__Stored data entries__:
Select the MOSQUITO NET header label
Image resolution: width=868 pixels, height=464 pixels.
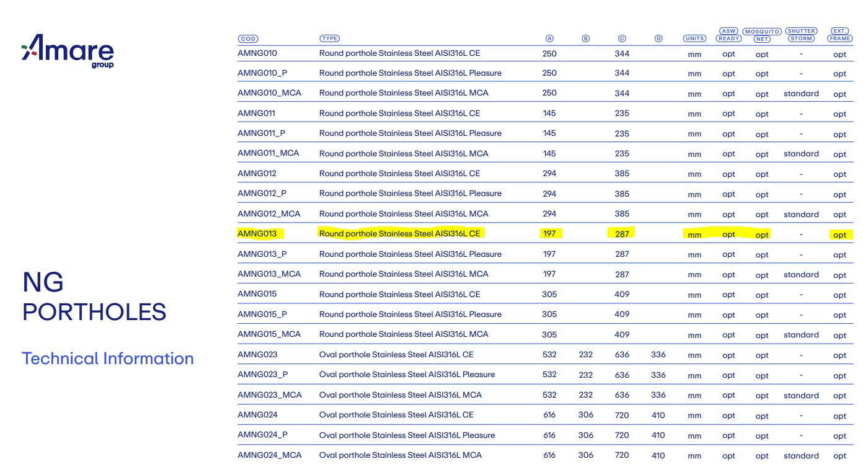[x=762, y=35]
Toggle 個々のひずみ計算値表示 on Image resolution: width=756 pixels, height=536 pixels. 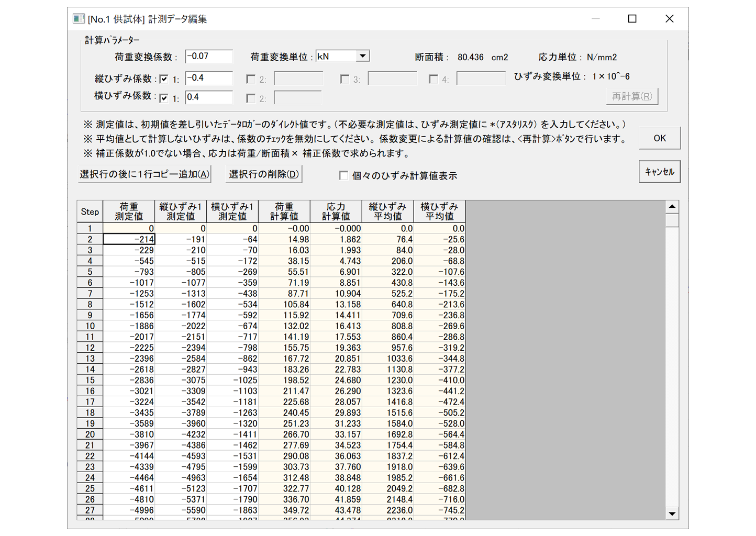tap(343, 175)
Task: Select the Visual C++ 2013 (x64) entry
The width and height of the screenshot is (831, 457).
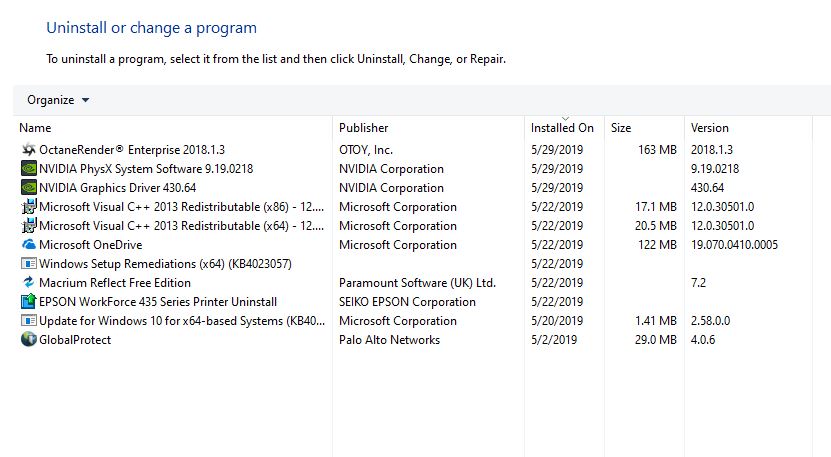Action: pos(181,226)

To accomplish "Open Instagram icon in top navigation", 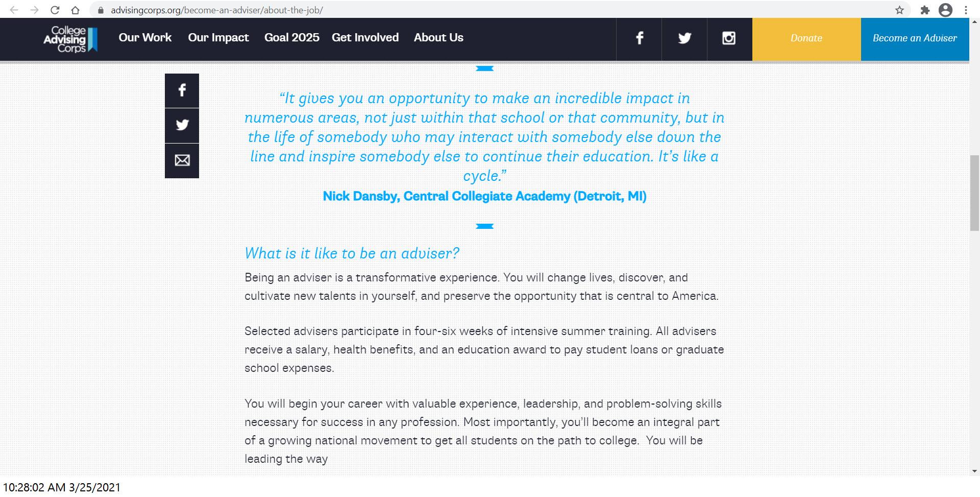I will (x=729, y=38).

__WHAT IS NEEDED__:
If a line in the records above includes the string "Select", copy it.

__ANSWER TO THIS PROBLEM__:
Select the MOSQUITO NET header label
Task: Select the Visual C++ 2013 (x64) entry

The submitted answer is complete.